Exercice court 1 >>
Résumez en deux phrases l'article sur la loi Perben II.
Exercice court 2 >>
Rédigez la suite de l'article sur la loi Perben II, à partir de la phrase qui suit la définition de la « bande organisée ».

━━ Texte de la page ━━

Source : Politis / le 06/12/2005
- Raphaëlle Besse Desmoulières, Thierry Brun et Marion Dumand

La loi Perben II, qui bouleverse la tradition judiciaire française, inquiète les défenseurs des Droits de l’homme. L’arsenal judiciaire de ce texte renforce à l’excès les pouvoirs de la police et des magistrats du parquet, soumis au pouvoir exécutif, au détriment des libertés et des droits de la défense. Rappel de ses principales dispositions.


Qui sera concerné ?

Si l’on s’en tient à son intitulé, cette loi sur « la criminalité organisée » devrait servir uniquement à lutter contre les réseaux mafieux, les pouvoirs considérables qu’il donne à la police et aux magistrats du parquet étant justifiés par la gravité des infractions commises.

Il n’en est rien. Considérée comme une circonstance aggravante de certains crimes et délits, la notion de « bande organisée » existe déjà dans le code pénal (article 132-71) : elle désigne « tout groupement formé ou toute entente établie en vue de la préparation, caractérisée par un ou plusieurs faits matériels, d’une ou plusieurs infractions ».

━━━
━━ Données fournies ━━

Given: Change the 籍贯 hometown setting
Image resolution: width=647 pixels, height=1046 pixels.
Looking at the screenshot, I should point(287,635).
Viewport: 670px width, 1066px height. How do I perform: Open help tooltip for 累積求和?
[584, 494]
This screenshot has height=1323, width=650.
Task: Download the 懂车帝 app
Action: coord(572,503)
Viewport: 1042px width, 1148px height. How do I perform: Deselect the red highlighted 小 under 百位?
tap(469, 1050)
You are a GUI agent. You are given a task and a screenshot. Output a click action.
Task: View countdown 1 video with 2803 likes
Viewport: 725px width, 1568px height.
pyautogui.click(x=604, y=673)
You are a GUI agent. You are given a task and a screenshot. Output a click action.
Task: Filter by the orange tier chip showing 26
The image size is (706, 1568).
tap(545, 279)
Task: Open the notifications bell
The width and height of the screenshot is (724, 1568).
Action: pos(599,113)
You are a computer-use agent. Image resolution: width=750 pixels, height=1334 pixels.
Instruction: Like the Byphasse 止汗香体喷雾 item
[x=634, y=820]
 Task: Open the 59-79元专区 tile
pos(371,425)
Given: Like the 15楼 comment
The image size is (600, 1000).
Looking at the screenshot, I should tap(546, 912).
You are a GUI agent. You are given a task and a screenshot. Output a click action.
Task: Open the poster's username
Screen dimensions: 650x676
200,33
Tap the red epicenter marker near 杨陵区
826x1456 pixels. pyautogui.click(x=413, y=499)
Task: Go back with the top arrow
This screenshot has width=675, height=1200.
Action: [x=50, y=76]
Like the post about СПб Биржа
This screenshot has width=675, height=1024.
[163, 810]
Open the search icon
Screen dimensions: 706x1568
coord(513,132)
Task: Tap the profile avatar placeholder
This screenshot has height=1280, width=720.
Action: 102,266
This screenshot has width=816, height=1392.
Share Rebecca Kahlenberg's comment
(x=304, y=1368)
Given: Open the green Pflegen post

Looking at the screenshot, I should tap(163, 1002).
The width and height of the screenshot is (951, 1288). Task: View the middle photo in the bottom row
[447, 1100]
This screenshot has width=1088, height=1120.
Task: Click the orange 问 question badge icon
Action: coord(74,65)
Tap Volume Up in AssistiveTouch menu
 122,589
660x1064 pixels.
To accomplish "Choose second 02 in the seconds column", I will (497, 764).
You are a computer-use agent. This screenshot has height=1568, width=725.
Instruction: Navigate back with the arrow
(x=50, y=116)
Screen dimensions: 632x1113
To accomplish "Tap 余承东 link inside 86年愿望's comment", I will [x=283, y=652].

━━━

Résultat 1 >>
La loi Perben II inquiète les défenseurs des droits de l'homme, car elle renforce à l'excès les pouvoirs de la police et des magistrats du parquet, soumis au pouvoir exécutif, au détriment des libertés et des droits de la défense. Présentée comme une loi contre la criminalité organisée qui ne devrait viser que les réseaux mafieux, elle s'appuie en fait sur la notion de « bande organisée », qui figure déjà dans le code pénal (article 132-71) comme circonstance aggravante.

Résultat 2 >>
Cette définition particulièrement floue est grosse de dangers. Rien ne s’oppose à ce qu’elle soit utilisée pour de multiples crimes et délits, y compris pour des mineurs. Deux jeunes qui volent un vélo à l’aide d’une pince constituent déjà une « bande organisée ».

Pouvoirs de police renforcés

Le projet de loi Perben II augmente de façon considérable les pouvoirs d’investigation de la police. Outre la garde à vue qui passe à quatre jours, la police pourra également installer micros et caméras dans des domiciles privés, effectuer des perquisitions de nuit et rémunérer ses indicateurs. C’est elle qui décidera de l’application de ces mesures en qualifiant par exemple un vol de voiture d’infraction en bande organisée, une procédure que les policiers pourront choisir sans crainte.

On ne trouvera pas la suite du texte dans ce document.